There is no clear or reliable information about when and by whom the icon was brought to Russia from Greece. Evgeny Poselyanin pointed out that there was one legend which stated that the icon came to Russia in the middle of the 11th century (in 1046), when the Byzantine Emperor Constantine IX Monomachos blessed his daughter, Princess Anna, who became the wife of Prince Vsevolod Yaroslavich, with it for her journey. The icon became a family relic of the Russian princes, a symbol of the continuity and dynastic closeness of Constantinople and Kievan Rus'. The son of Vsevolod Yaroslavich, Prince Vladimir II Monomakh, in 1095 transferred the icon from Chernigov (his first appanage) to Smolensk, where in 1101 he founded the Dormition Cathedral in Smolensk, in which the icon was placed and became known as the Smolensk icon.

Church tradition attributes the icon's help in saving the city in 1239 from the invasion of Batu Khan's troops.

The icon was placed in the Cathedral of the Annunciation to the right of the Royal doors. In 1456, the embassy of Bishop Misael of Smolensk asked Grand Duke Vasily the Dark to return the icon to them. The prince, on the advice of Metropolitan Jonah, decided to fulfill the request of the Smolensk ambassadors and return the relic. The icon was solemnly carried out of the Kremlin with a religious procession on January 18, 1456 (according to other sources, July 28, 1456) and escorted to the Savvino-Storozhevsky Monastery on Devichye Pole, at the entrance to the Old Smolensk Road, where after a farewell service it was released to Smolensk.

According to Marat Sukhman, the icon was escorted "not to the Savvin Monastery, but to the Church of the Annunciation in Dorogomilovo"; Both versions are given by Ivan Snegiryov.
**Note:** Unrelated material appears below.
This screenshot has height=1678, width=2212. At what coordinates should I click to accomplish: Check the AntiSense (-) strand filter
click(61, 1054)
During the French invasion of Russia, Ireneus (Falkovsky) took the icon from Smolensk to Moscow on August 5–6, and on the day of the Battle of Borodino, it was carried around the White City and the Kremlin along with the revered miraculous icons of Iveron and Vladimir. Before the French entered the city, the icon was taken to Yaroslavl; in the 20s of December, it was returned to Smolensk. On the eve of the Battle of Borodino, a copy of the icon from the gate church of the Nativity of the Virgin Mary in the Smolensk Kremlin, written in 1602, was carried before the Russian troops; it was returned to Smolensk on November 10, 1812.
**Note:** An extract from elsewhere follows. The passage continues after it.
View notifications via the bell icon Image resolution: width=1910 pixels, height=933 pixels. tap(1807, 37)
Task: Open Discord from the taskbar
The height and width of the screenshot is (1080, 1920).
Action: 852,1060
The 1456 copy of the icon was taken by the Hegumen of the monastery, Methodia, along with the sacristy to Vologda on August 31.
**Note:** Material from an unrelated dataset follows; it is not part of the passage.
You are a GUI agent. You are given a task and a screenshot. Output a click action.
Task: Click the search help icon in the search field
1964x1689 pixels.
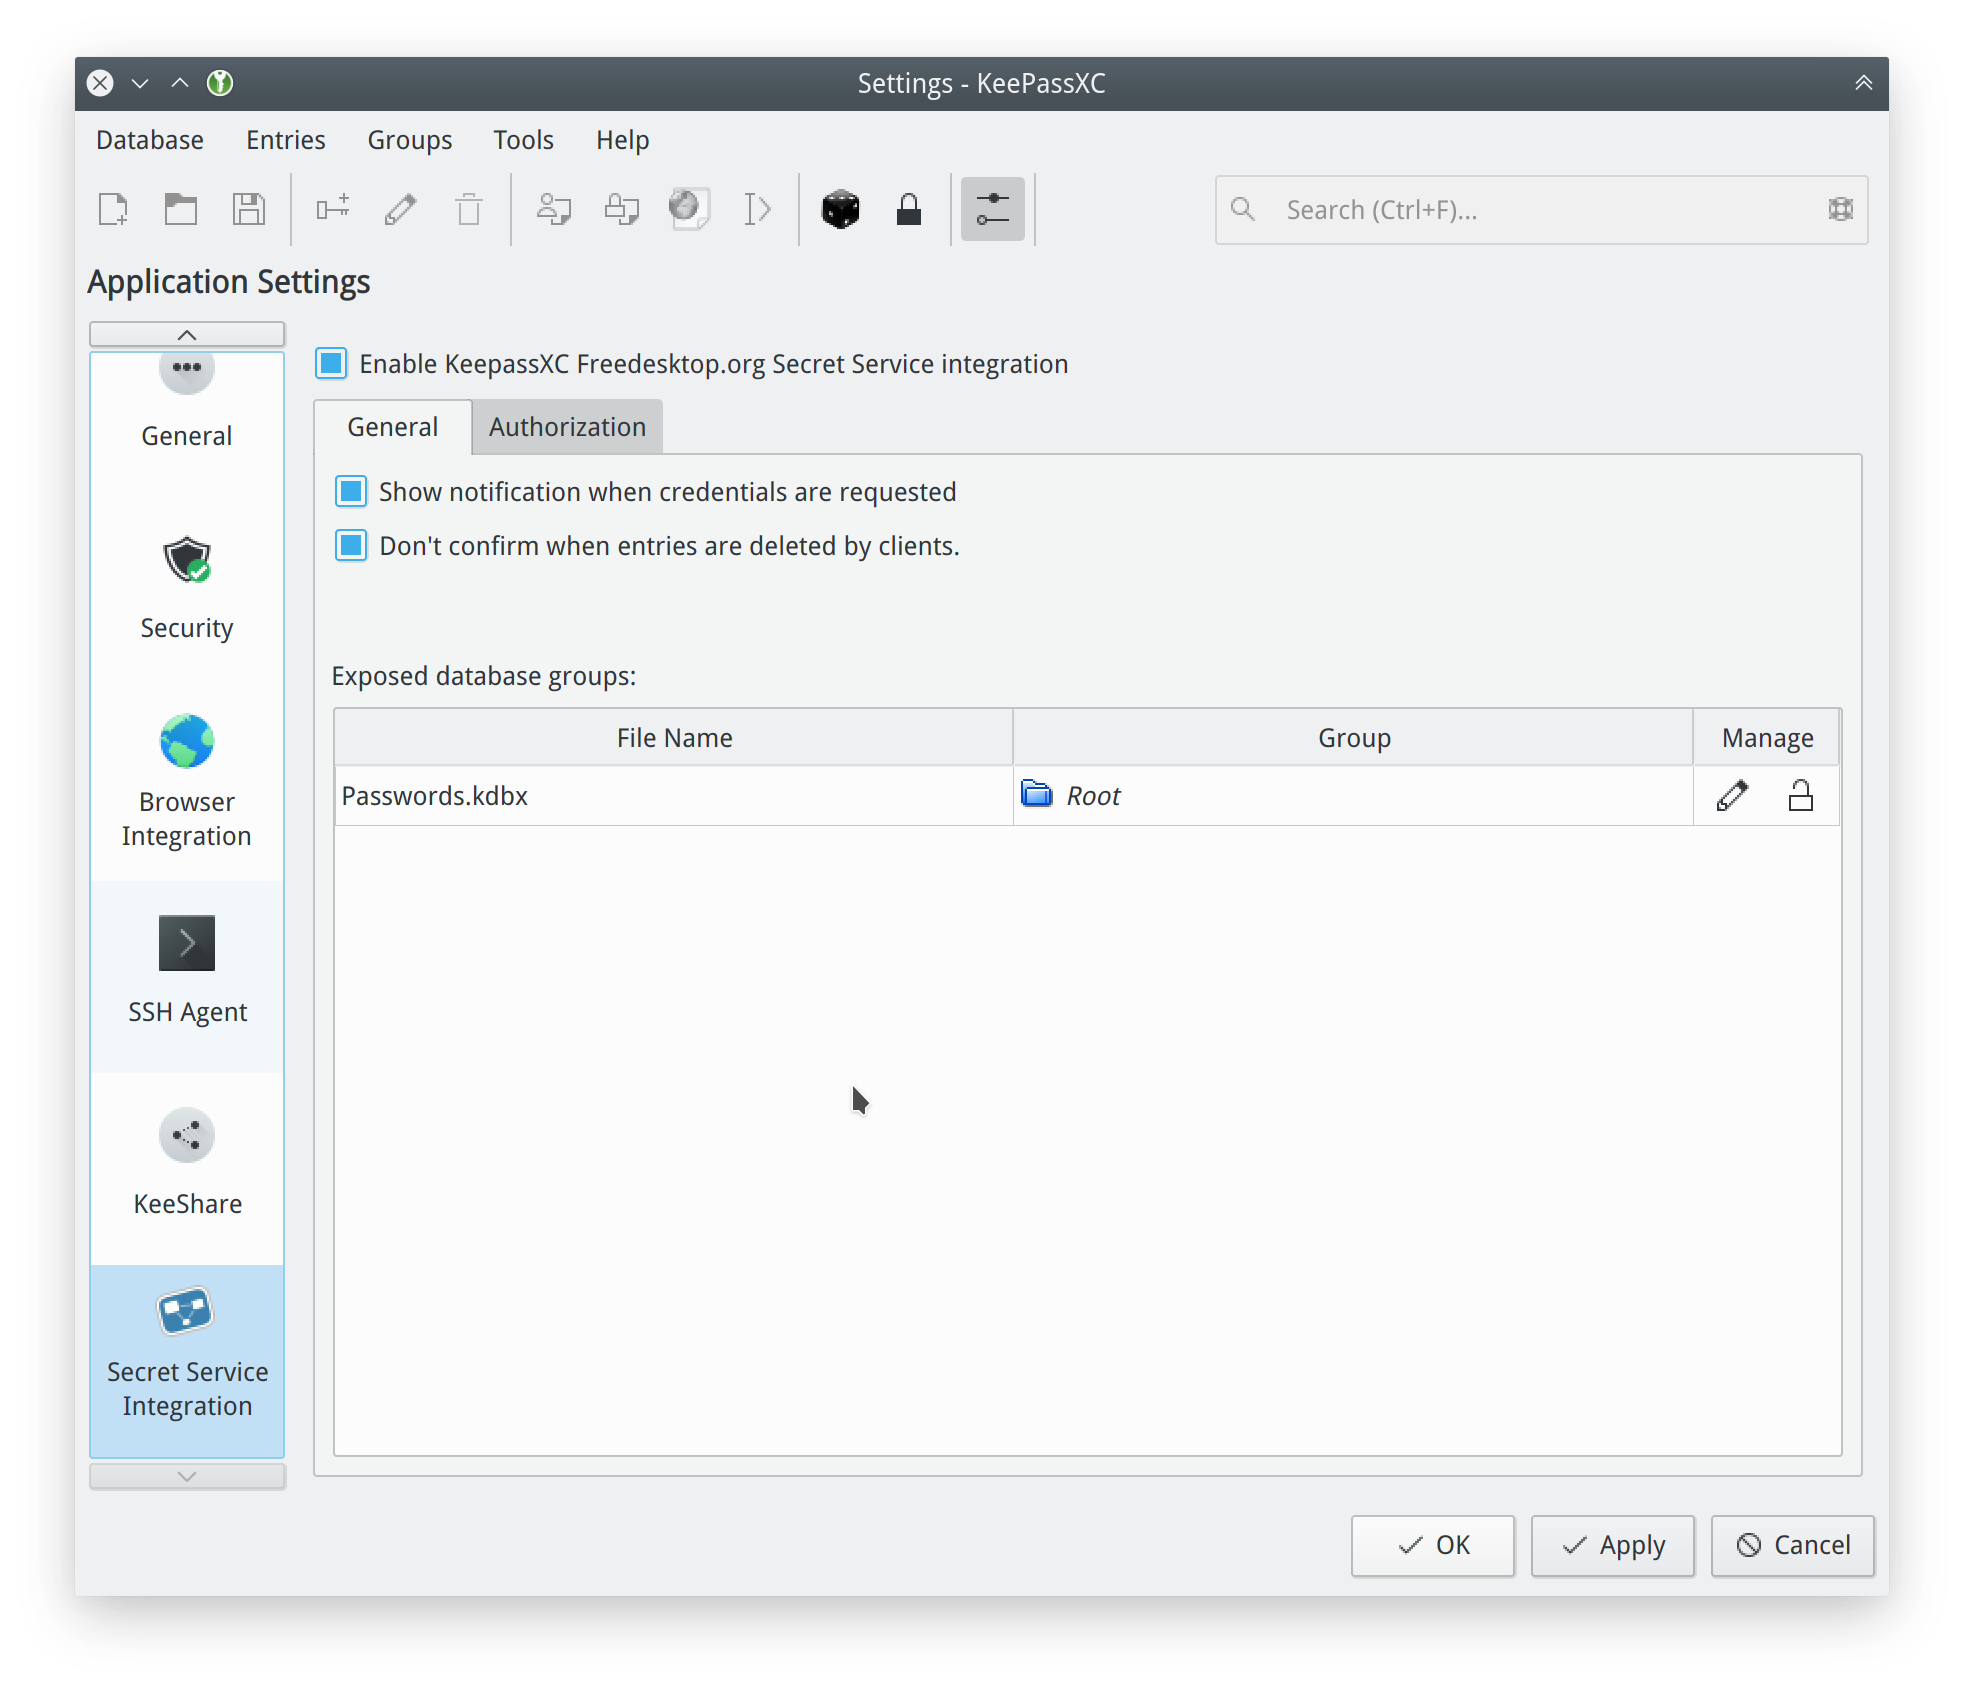pos(1840,210)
The original of the icon was kept in the Dormition Cathedral in Smolensk, but after the city was occupied by German troops in 1941, the icon was not found. In the post-war period, the place of the ancient icon in the Dormition Cathedral in Smolensk was taken by an icon from the early 17th century from the church above the Dnieper Gate of the Smolensk Kremlin.

One of the revered copies of the Smolensk icon is the Smolensk Bugabash Icon of the Mother of God, which is kept in the convent of the same name - the Bogoroditse-Odigitrievsky Convent in the village of Bugabashevo, Bakalinsky District, Republic of Bashkortostan.